Here’s what kindness is not: placating, cloying, or non-confrontational.
When it comes to work, I believe there’s another layer to kindness at play, one best articulated by Ralph Waldo Emerson: “Our chief want is someone who will inspire us to be what we know we could be.”
Kind leaders care about the growth of their people and teams. They are also more likely to be successful, because they forge top performers in the process of helping people to become their aspirational selves.
But what does this look like in practice?
In Collective Genius, Linda Annette Hill, Emily Truelove, Greg Brandeau, and Kent Lineback define generosity in leaders as, “the willingness, based on their own sense of personal security, to share power, control, and credit.”
Kindness and generosity are both closely linked to help, and as a leader, it’s your responsibility to help your employees succeed.
Through a combination of organizational architecture, radical candor, and objectivity, you can grow your employees to new heights, the kind way.
As leaders ascend through their companies, their role gradually becomes what Michael D. Watkins, author of The First 90 Days, calls the “organizational architect.” Core responsibilities shift from execution to laying out the organizational system through “strategic direction, structure, core processes, and skill bases.”
During this process, leaders are not operating in a vacuum. They must direct, structure, and empower the individuals on their teams.
Resist the temptation to manage all elements of the organization yourself. Instead, provide the guidance your talent needs to rise to the new challenges you have planned for them to tackle.
As Ray Dalio wrote in Principles, “the greatest gift you can give someone is the power to be successful. Giving people the opportunity to struggle rather than giving them the things they are struggling for will make them stronger.”
Remember, it’s not just a gift; it’s a fundamental kindness to help those you lead be who they always believed they could be.
If you set out to give responsibility and challenge to your team members, you must also learn how to tell them when they’re wrong.
When Kim Scott first released Radical Candor, I shared the book with virtually everyone in my professional circle.
The central premise is that leaders need to care personally and challenge directly to both get the most from and give the most to their employees. This means pointing out mistakes and confronting problems openly and transparently, but doing both from a place of respect and helpfulness.
We often construct kindness as ruinous empathy — a common workplace phenomenon that involves sparing someone’s feelings by never challenging them directly.
But in fact, kindness is taking someone aside and, from a genuine interest in their own growth and advancement, identifying missteps and failings. This is much more in line with radical candor.
In its simplest form, “radical candor is humble, it’s helpful, it’s immediate, it’s in person — in private if it’s criticism and in public if it’s praise — and it doesn’t personalize.”
While Scott argues that obnoxious aggression is a step above ruinous empathy because its honest and may facilitate change, it’s important to remember that a step above does not mean good.
Obnoxious and aggressive feedback risk can alienate, silence, or even victimize your employees. In an extremely competitive employment market, I doubt this approach will help with retention. I also doubt it fuels productivity.
Both ruinous empathy and obnoxious aggression also damage trust.

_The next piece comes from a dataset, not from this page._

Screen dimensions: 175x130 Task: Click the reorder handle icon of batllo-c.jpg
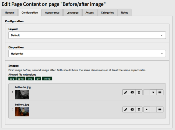[x=160, y=110]
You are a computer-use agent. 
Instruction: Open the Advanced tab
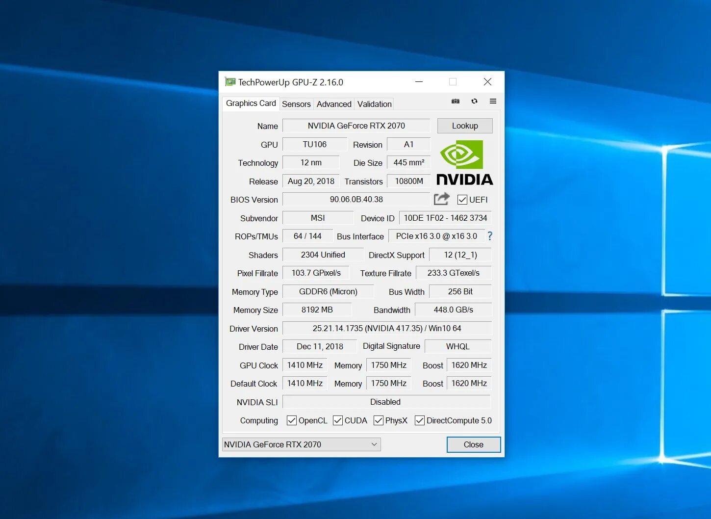pyautogui.click(x=333, y=104)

This is deadly to your organization, because innovation generally stems from trust.
After researching countless organizations, one of the biggest findings to come out of Collective Genius was,
“Trust…encourages members to take calculated risks as they explore new ideas and approaches, and to live with and learn from the inevitable missteps. Trust is what also makes members willing to ensure the risks and vulnerability of sharing their ideas; the raw material of creative clashes. People will only volunteer their thoughts and suggestions when they feel their talents are recognized and utilized by the group as it pursues its purpose.”
Don’t compromise trust; deliver radically candid feedback.
And remember that radically candid feedback always includes positive feedback, too. It’s just as important to say, “you’re right” as “you’re wrong.”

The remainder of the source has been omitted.